Seu plano, creem os analistas, é deter qualquer invasão pelos EUA lançando ataques nucleares aos portos e campos de pouso no Sul, por onde as tropas entrariam na península. Então ameaçaria lançar mísseis intercontinentais com ogivas nucleares (capacidade que ainda não possui, mas está desenvolvendo) contra importantes cidades americanas, forçando os EUA a cederem.

Ao se aproximar da linha dessa guerra, a Coreia do Norte também pode coagir seus adversários em tempo de paz.

Denny Roy, um cientista político que estuda questões de segurança na Ásia, disse-me no último outono que a Coreia do Norte "emprega intencionalmente uma posição de aparente aceitação do risco extremo e disposição a entrar em guerra como um meio de tentar intimidar seus adversários".

Isso coloca o mundo em um dilema: como uma ameaça externa poderia superar o risco que a própria Coreia do Norte já assume? Como poderia qualquer concessão remover a fraqueza norte-coreana que conduz o seu comportamento?

A força relativa dos EUA também é, paradoxalmente, uma fraqueza. A Coreia do Norte sabe que sucumbiria rapidamente a um ataque total dos EUA, o que torna sua única opção escalar para ataques nucleares quase imediatamente após o início de um conflito.

A Coreia do Norte também teme que os EUA possam tentar depor seu governo em ataques rápidos contra a liderança, ameaça que tenta afastar com repetidas advertências de uma resposta nuclear.

Dessa maneira, a fraqueza norte-coreana restringe as opções dos EUA. Ataques punitivos, que de outro modo poderiam ser usados para punir o país, ou ataques destinados a degradar os programas de mísseis ou nucleares, correriam o risco de instigar na Coreia do Norte o medo de um ataque total, levando a um conflito nuclear.

O governo Nixon enfrentou esse problema em 1969, quando a Coreia do Norte derrubou um avião da Marinha americana, matando 31 pessoas.

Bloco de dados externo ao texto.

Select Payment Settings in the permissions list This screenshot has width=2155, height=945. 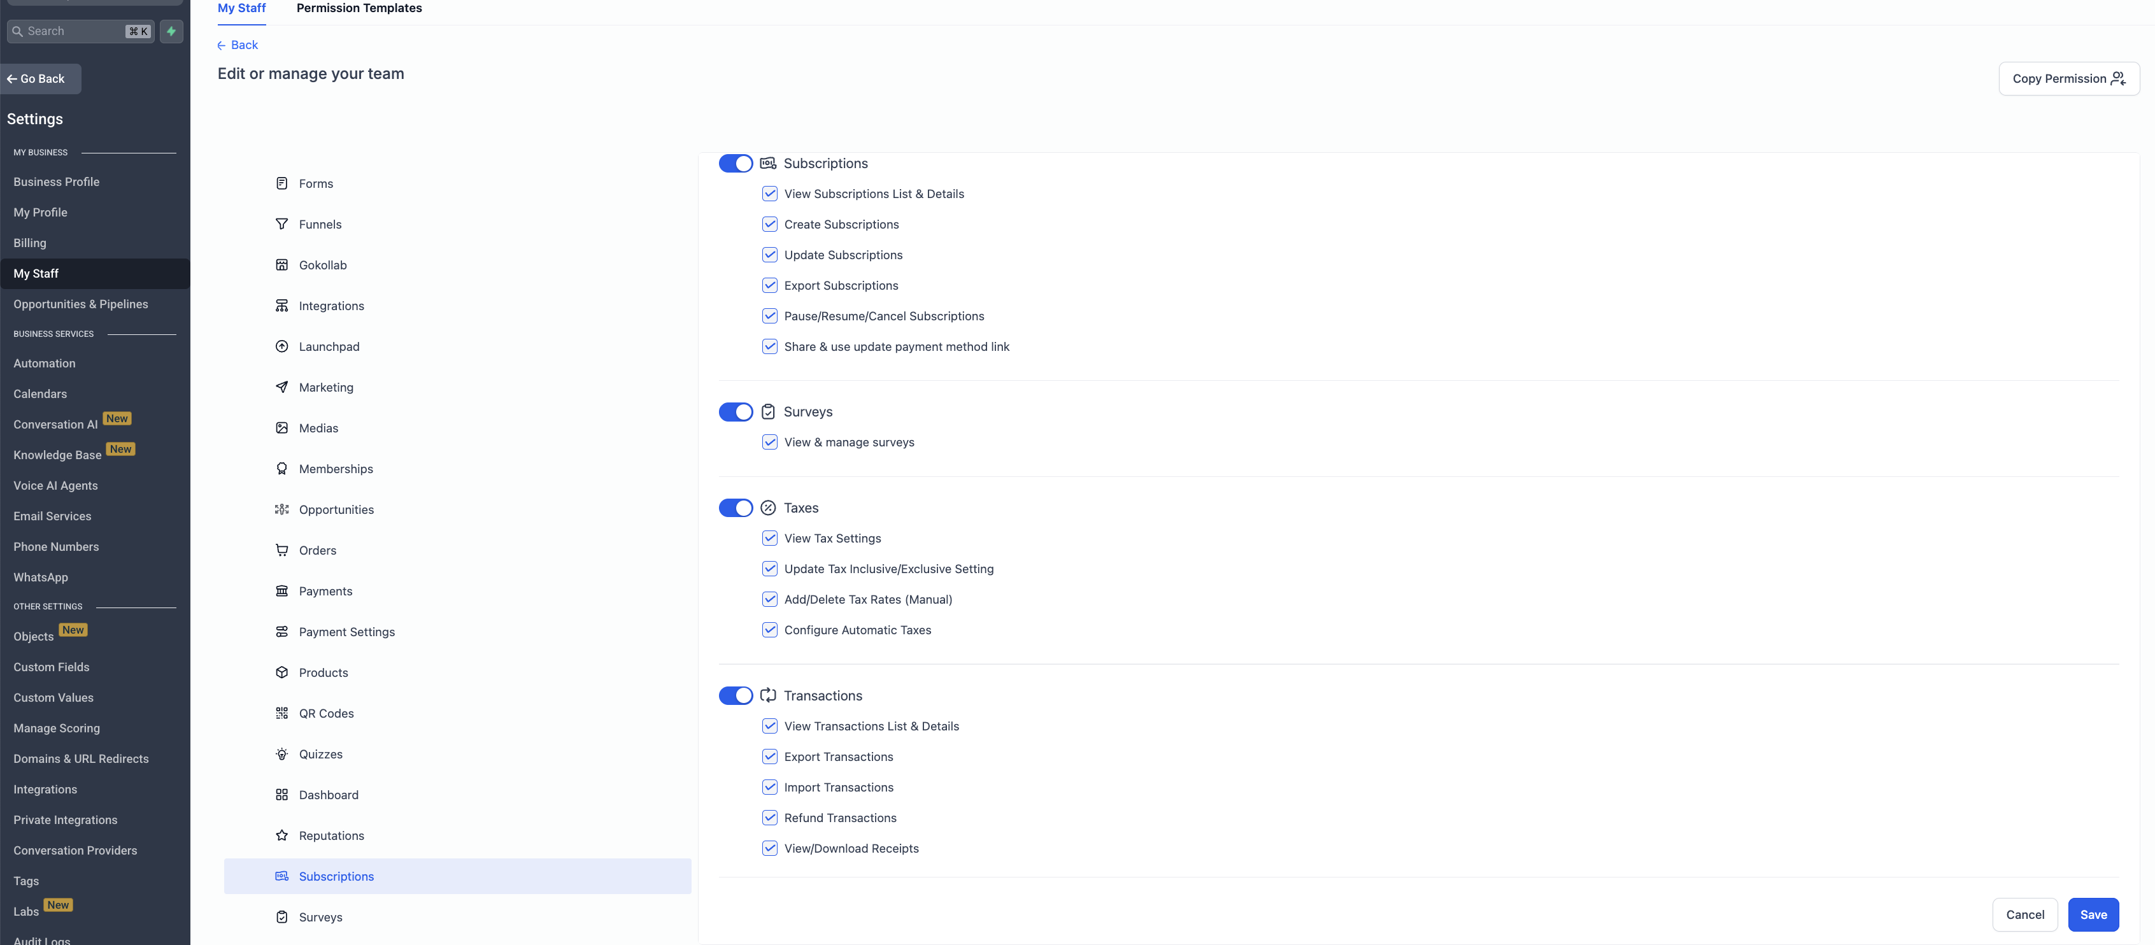pos(346,632)
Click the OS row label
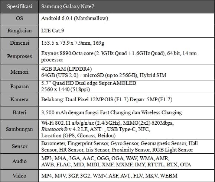The width and height of the screenshot is (215, 182). pyautogui.click(x=19, y=18)
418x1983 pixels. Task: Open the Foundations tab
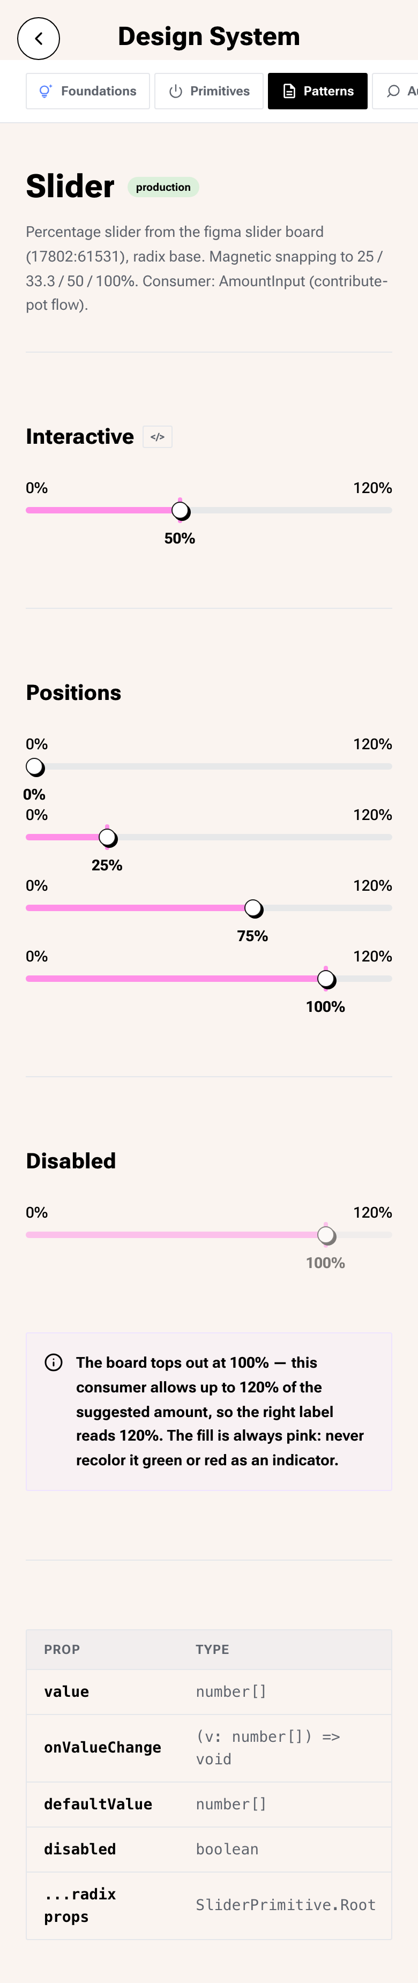tap(88, 91)
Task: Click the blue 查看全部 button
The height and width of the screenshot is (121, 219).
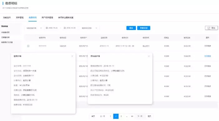Action: click(144, 28)
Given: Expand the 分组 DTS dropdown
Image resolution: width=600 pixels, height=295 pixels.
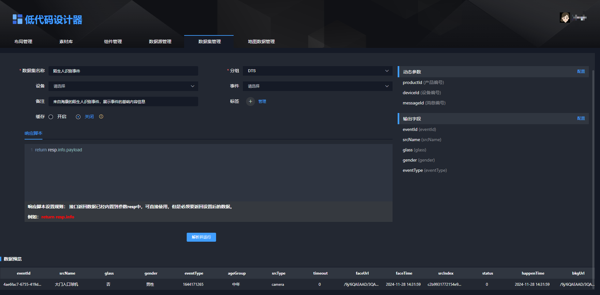Looking at the screenshot, I should point(318,71).
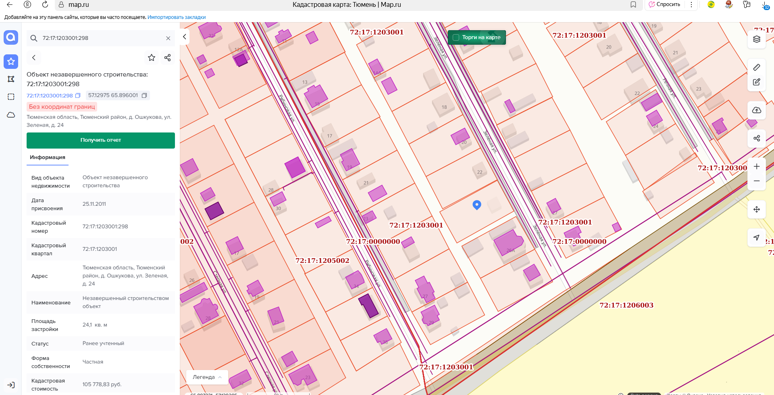Select the ruler measurement tool

point(756,67)
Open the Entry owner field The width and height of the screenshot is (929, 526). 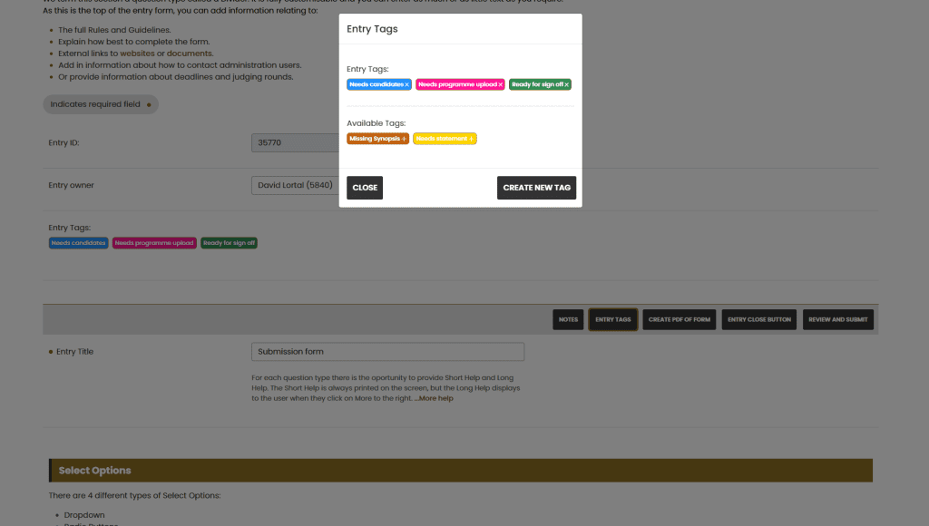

Apesar de o presidente estar disposto a bombardear o Camboja e o Laos e ter proposto usar armas nucleares no Vietnã, ele concluiu que até uma retaliação simbólica contra a Coreia do Norte seria arriscada demais.

Tolerância à dor

O Irã foi convencido a desistir da maior parte de seu programa nuclear por sanções, o que colocou o governo sob pressão interna dos cidadãos, que odiavam seu isolamento e pobreza, e das elites, que previam grandes ganhos com a suspensão das sanções.

Mas a Coreia do Norte se mostrou muito mais capaz que o Irã de suportar a devastação econômica.

Nos anos 1990, a Coreia do Norte foi mergulhada em uma penúria que matou cerca de 10% da população. Mas ela não sucumbiu à convulsão interna nem tentou encerrar a crise abrindo-se para o mundo exterior.

A fome, escreveu Myers, "pode ter reforçado o apoio ao regime ao renovar o senso de vítimas étnicas do qual a visão de mundo oficial extraía sua paixão".

É por isso que alguns analistas duvidam de que até as sanções mais extremas, incluindo talvez as impostas pela China, pudessem modificar o cálculo político da Coreia do Norte.

Desde a crise de fome, embora a economia do Norte tenha se tornado mais dependente das importações chinesas, o país reformou o sistema alimentar. Ele reagiu às antigas sanções chinesas com provocações, como se desafiasse Pequim a testar o regime.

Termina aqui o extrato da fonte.